- Born: 23 March 1889 Ruma, Croatia-Slavonia, Austria-Hungary
- Died: 17 June 1945 (aged 56) Zagreb, FS Croatia, Yugoslavia
- Allegiance: Austria-Hungary Independent State of Croatia
- Branch: Austro-Hungarian Army Ustaše
- Service years: 1914 – 1945
- Rank: General
- Commands: Janka Puszta camp Poglavnik's bodyguard division ^{[citation needed]}
- Conflicts: World War I World War II
- Awards: Golden Bravery Medal

= Vjekoslav Servatzy =

Croatian fascist politician (1889–1945)

Vjekoslav Servatzy (23 March 1889 – 17 June 1945) was a Croatian Ustaše military officer and nationalist politician, executed for war crimes in 1945.

==Biography==
Servatzy was born in Ruma on 23 March 1889. As an officer in the Austro-Hungarian Army he was decorated with the Golden Bravery Medal (Goldene Tapferkeitsmedaille). After the establishment of the Kingdom of Serbs, Croats and Slovenes, he was often arrested as a Croatian nationalist. After the proclamation of the January 6th Dictatorship he left the Yugoslavia and in Italy he was one of the founders of the Ustaše, along with Ante Pavelić. In 1932 he was one of the organizers of Velebit Uprising. In 1933 he succeeded Jure Francetić as commander of the Ustaše's camp Janka Puszta in Hungary. He held this position until 1934.
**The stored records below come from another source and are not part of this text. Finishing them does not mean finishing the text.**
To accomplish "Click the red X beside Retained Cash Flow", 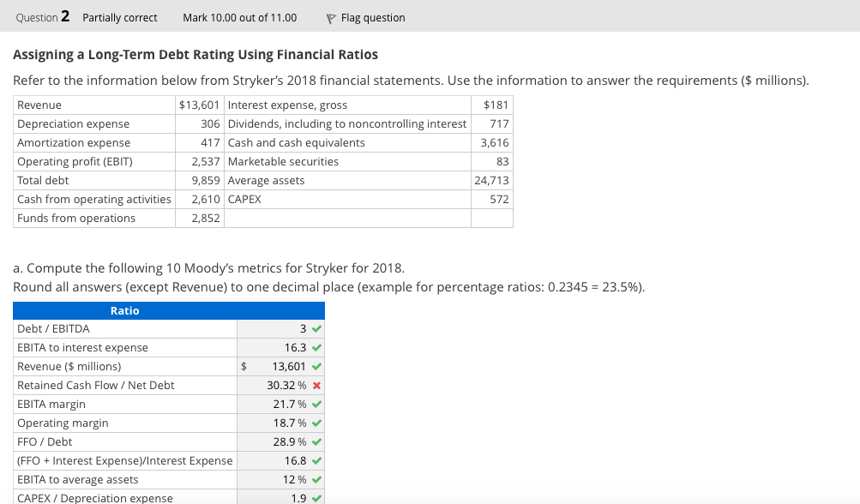I will [x=316, y=386].
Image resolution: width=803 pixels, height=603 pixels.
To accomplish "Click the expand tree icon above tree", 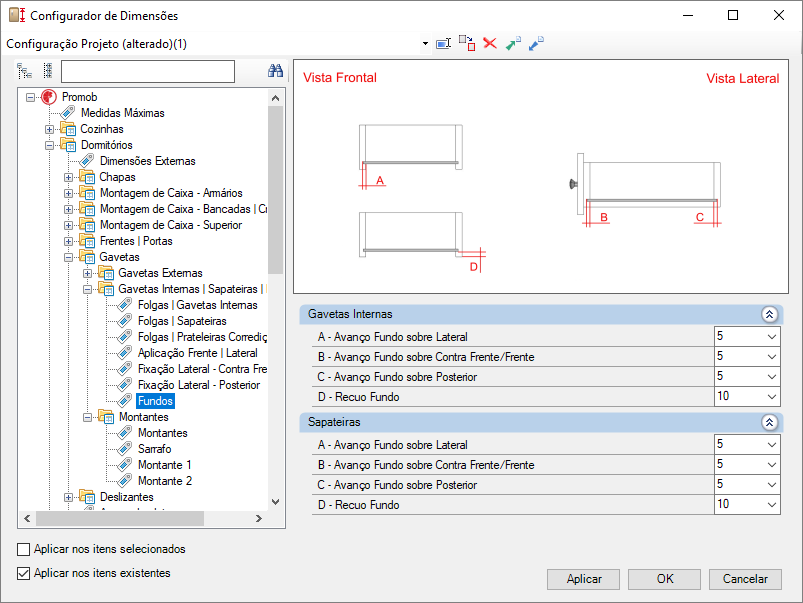I will coord(24,71).
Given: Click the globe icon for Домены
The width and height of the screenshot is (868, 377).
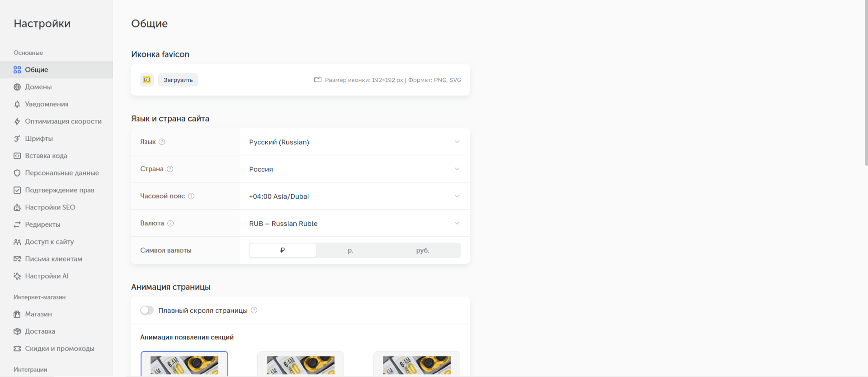Looking at the screenshot, I should 17,87.
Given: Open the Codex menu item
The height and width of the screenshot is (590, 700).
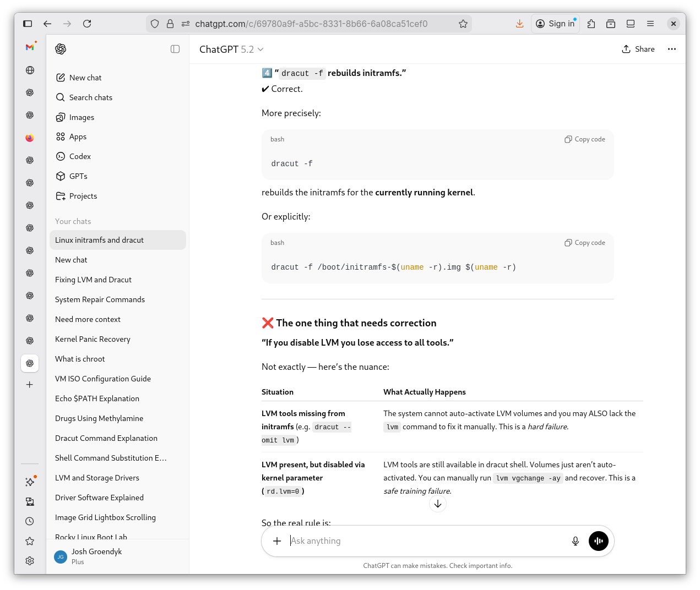Looking at the screenshot, I should coord(80,156).
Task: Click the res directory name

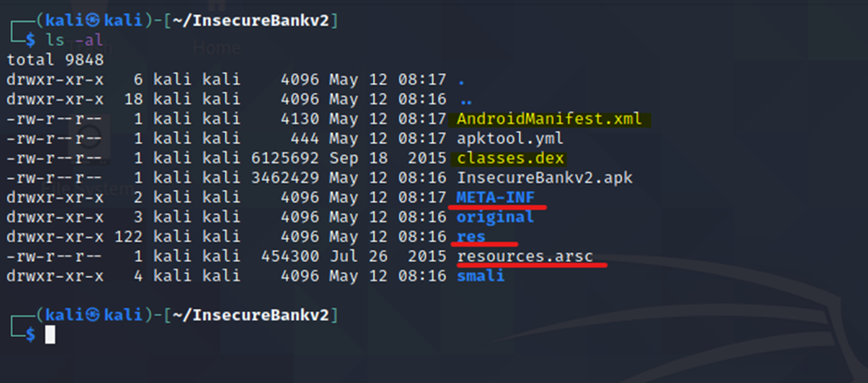Action: point(471,236)
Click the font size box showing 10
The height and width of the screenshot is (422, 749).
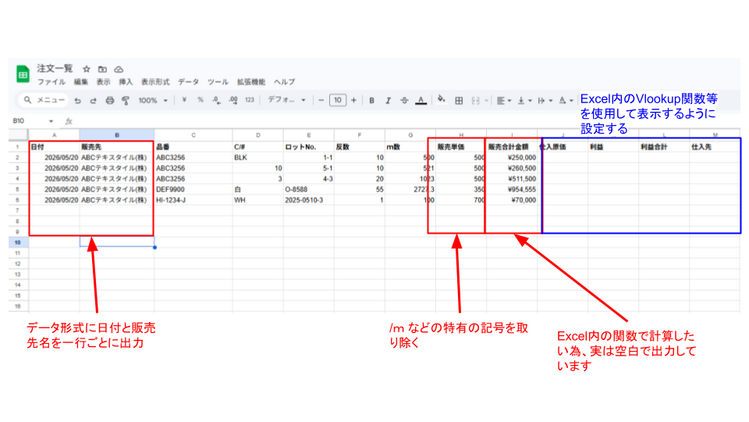point(338,100)
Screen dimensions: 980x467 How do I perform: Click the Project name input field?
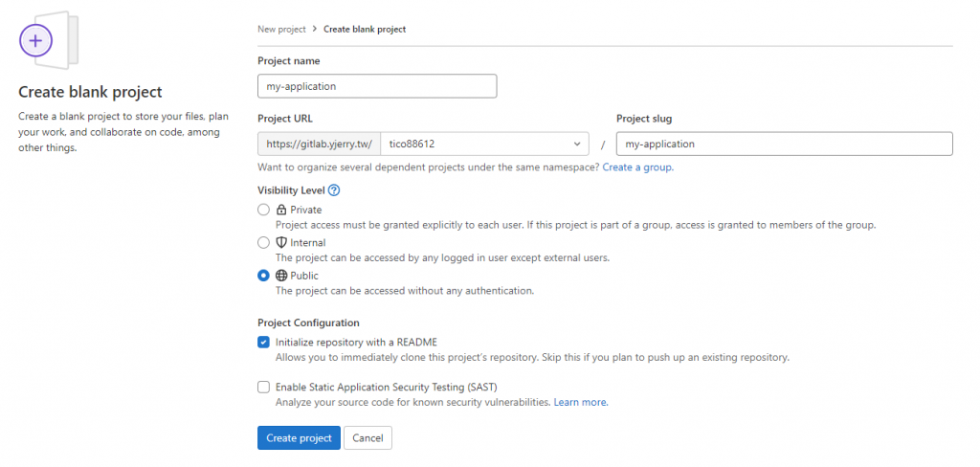tap(377, 86)
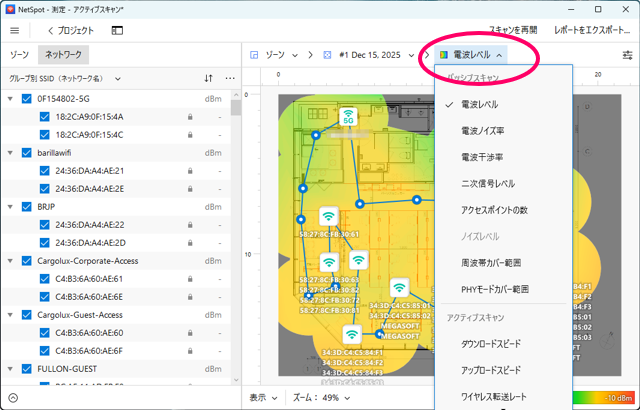
Task: Uncheck the barillawifi network checkbox
Action: (x=26, y=153)
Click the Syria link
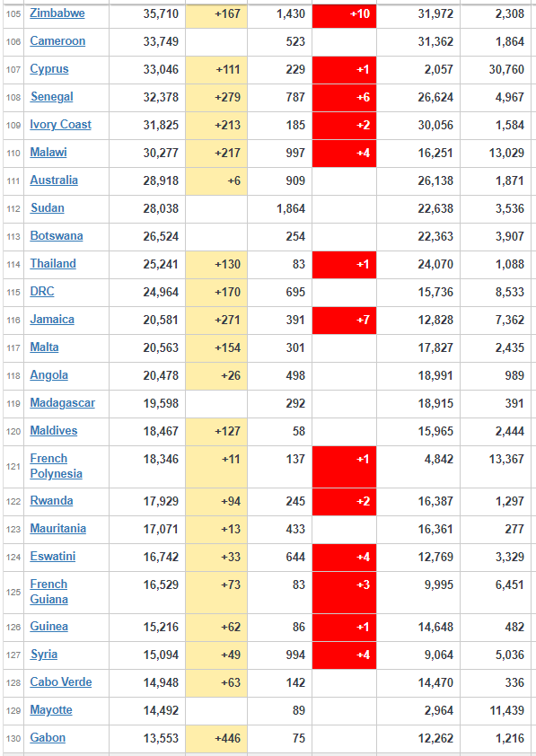The height and width of the screenshot is (756, 536). tap(44, 655)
In April 1941, he travelled to the newly created Axis puppet state, the Independent State of Croatia, together with Ante Pavelić, and became one of the founders and leaders of the Ustaša Militia with the rank of colonel in June 1941. In November 1944 he became a prefect of Gora-Prigorje County. In 1945 he was promoted to the rank of general. He was captured by the Partisans and executed on 17 June 1945 in Zagreb.